[Pixel coordinate grounding data]
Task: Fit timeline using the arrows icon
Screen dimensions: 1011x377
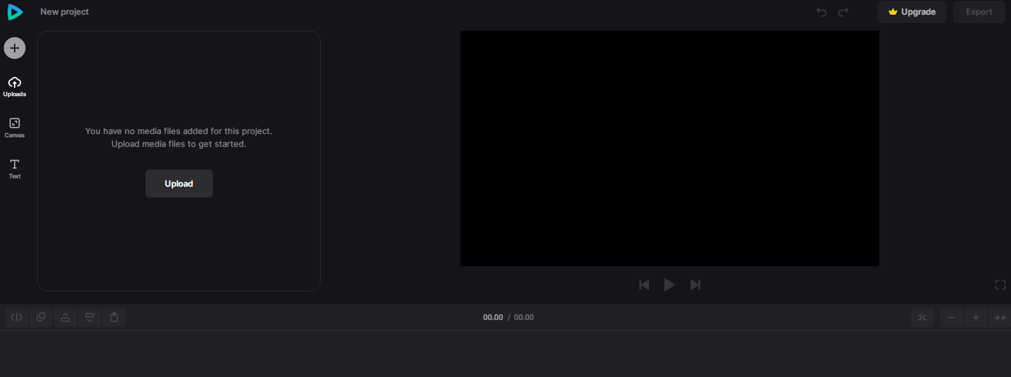Action: point(999,317)
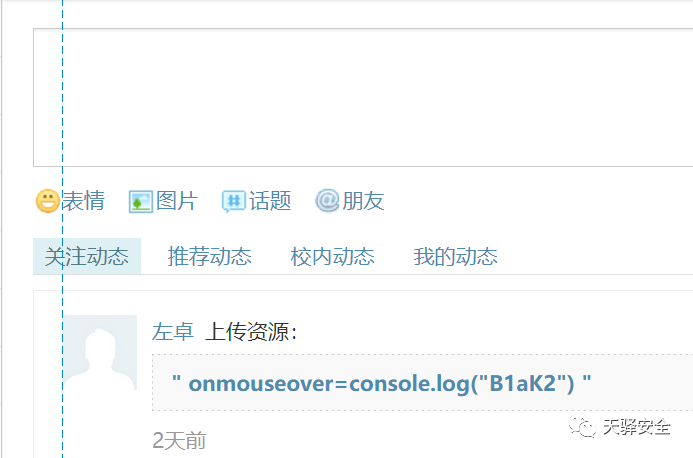Visit the 左卓 username link
The width and height of the screenshot is (693, 458).
[x=173, y=332]
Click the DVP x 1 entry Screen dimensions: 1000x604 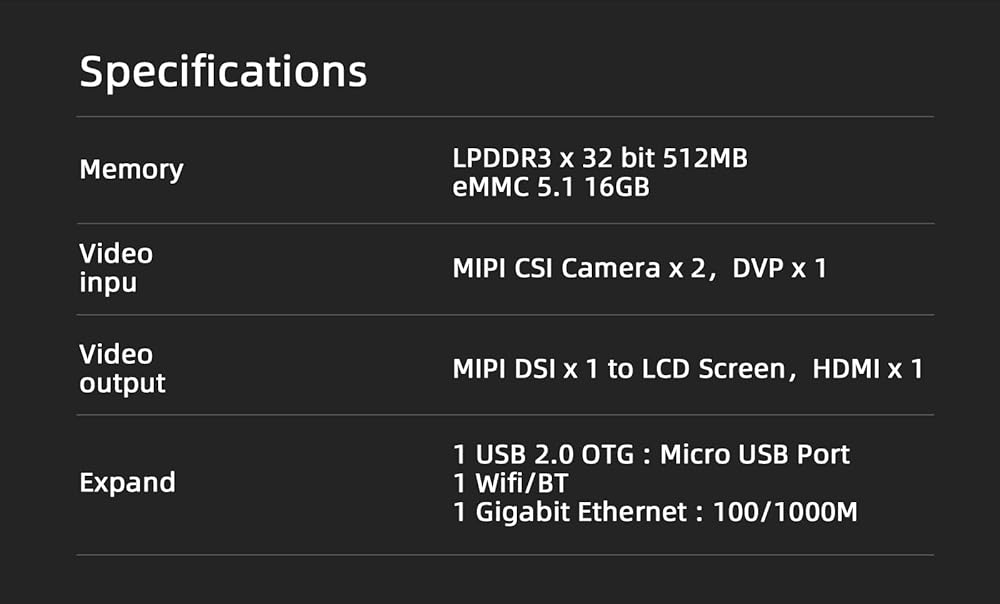779,268
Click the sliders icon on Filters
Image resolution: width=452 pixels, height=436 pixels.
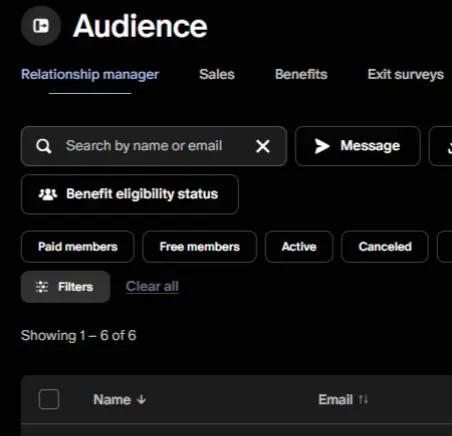42,287

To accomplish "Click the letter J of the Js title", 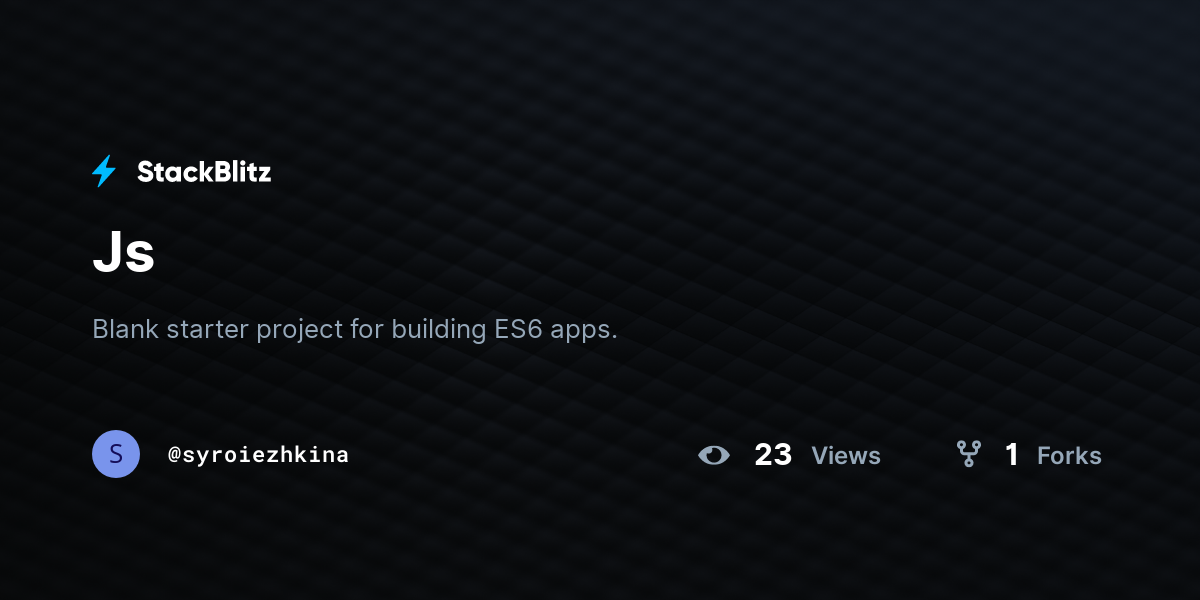I will point(107,254).
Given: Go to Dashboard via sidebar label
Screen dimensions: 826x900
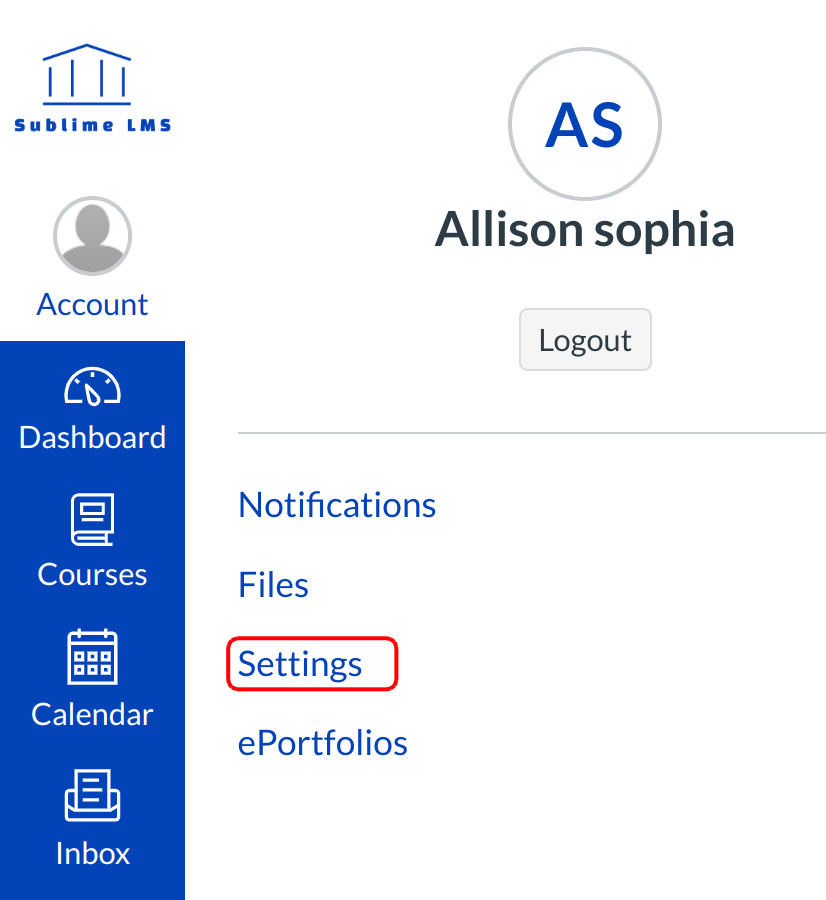Looking at the screenshot, I should point(92,437).
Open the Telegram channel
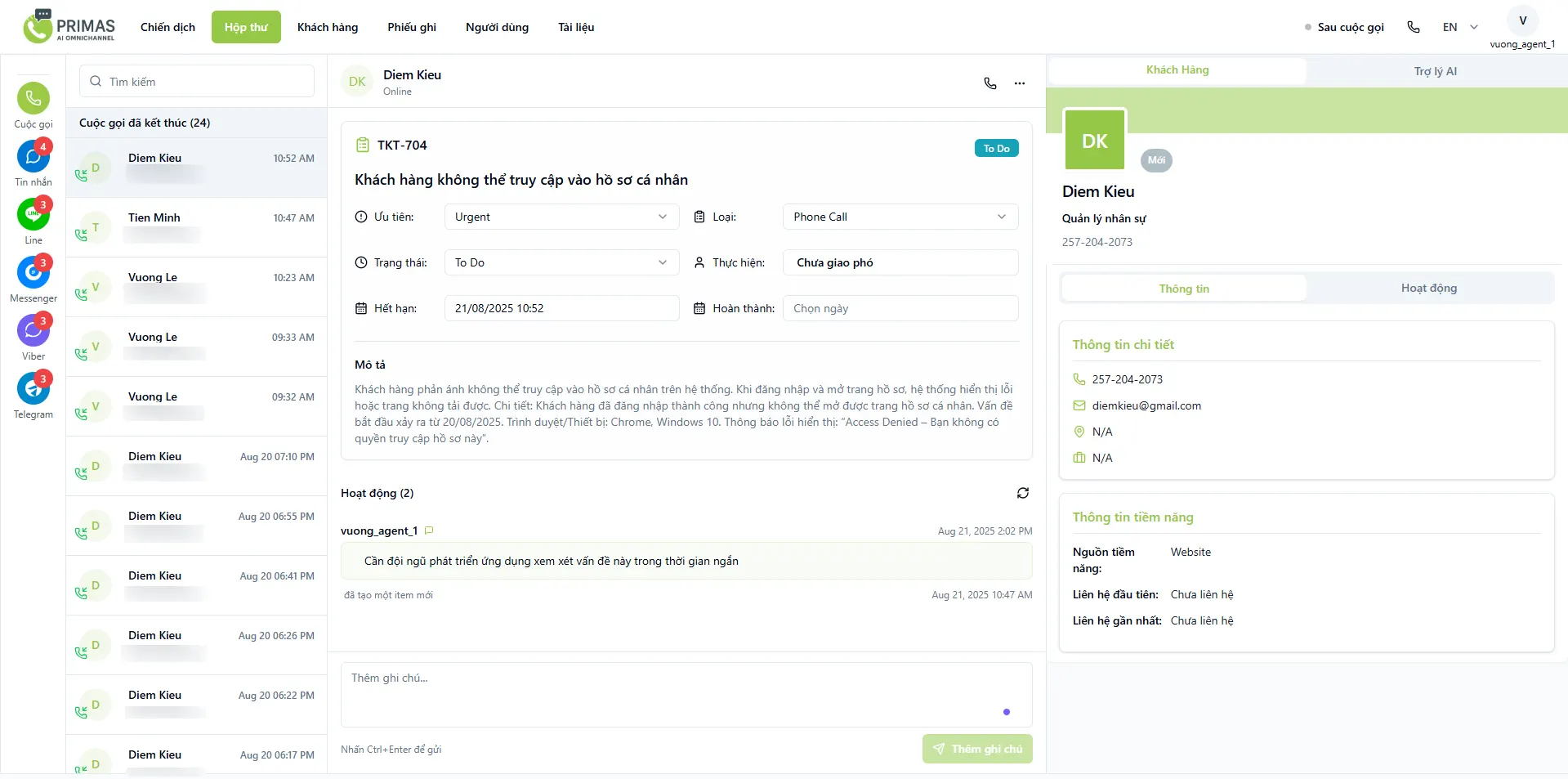Screen dimensions: 1568x779 tap(34, 389)
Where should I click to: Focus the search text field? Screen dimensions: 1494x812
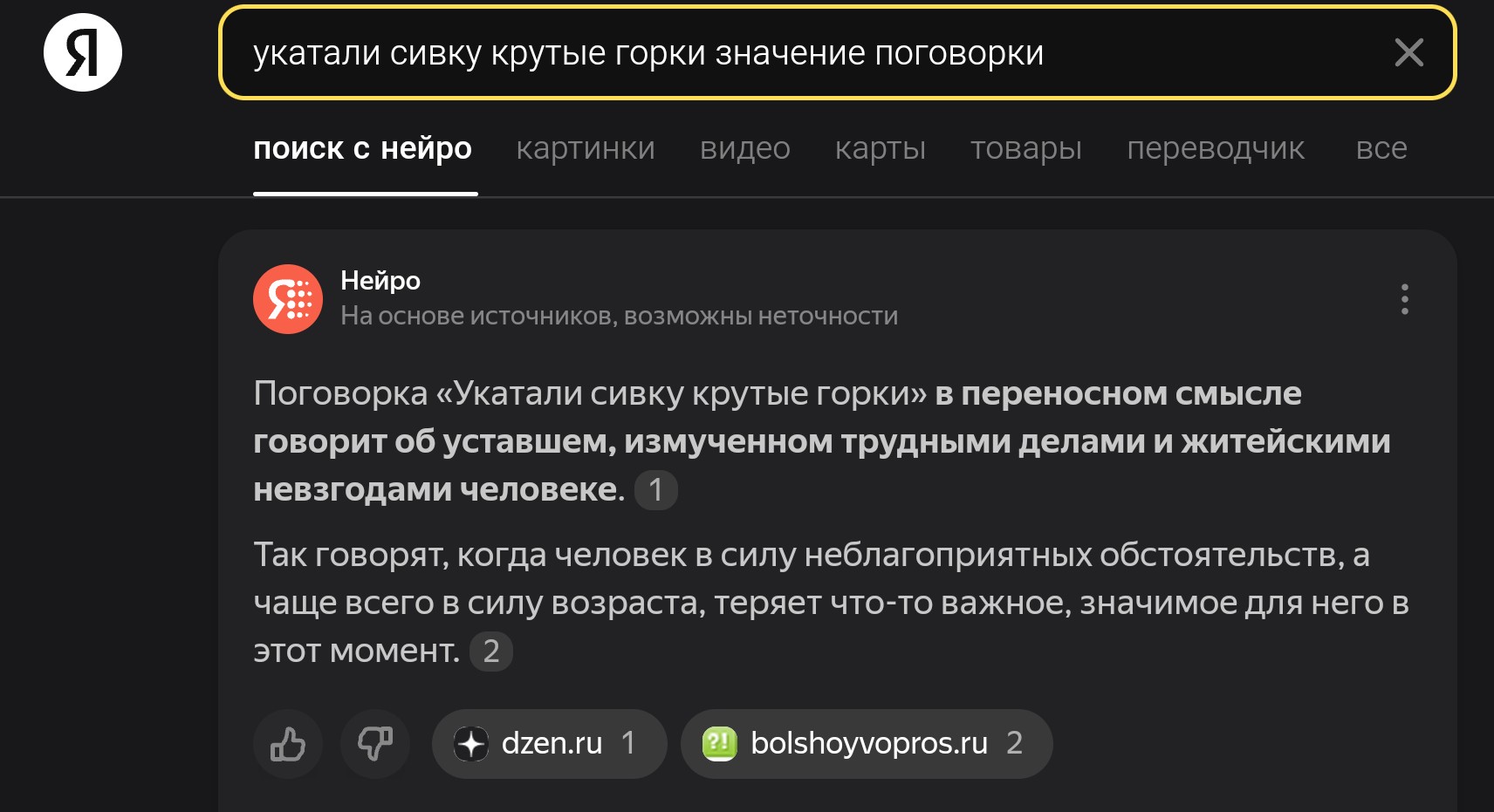pos(812,52)

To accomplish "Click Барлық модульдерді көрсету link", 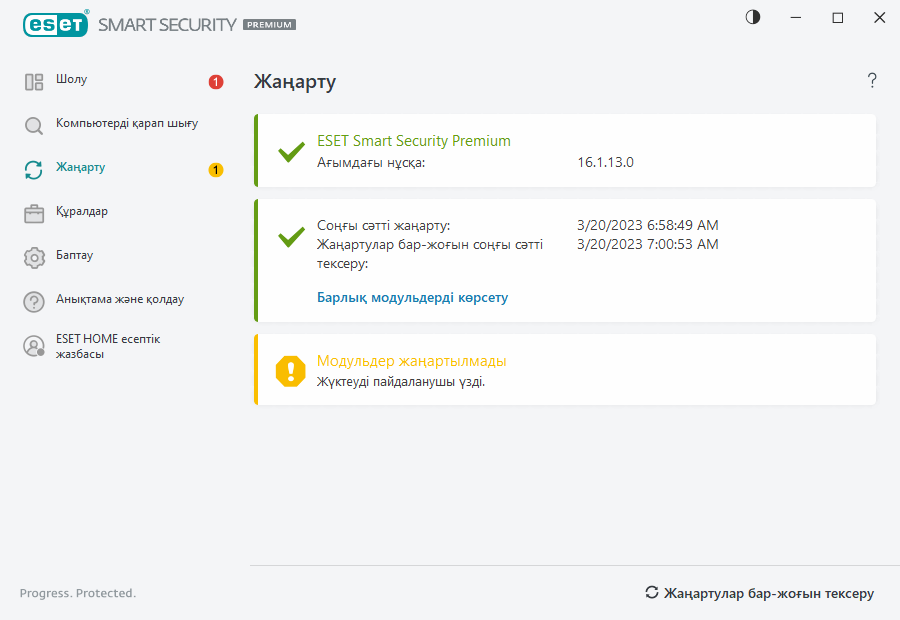I will click(x=412, y=298).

### TASK INSTRUCTIONS
Return every line above that contains the word "icon".

### RESPONSE TO THIS TASK
Task: Fit timeline using the arrows icon
Click the sliders icon on Filters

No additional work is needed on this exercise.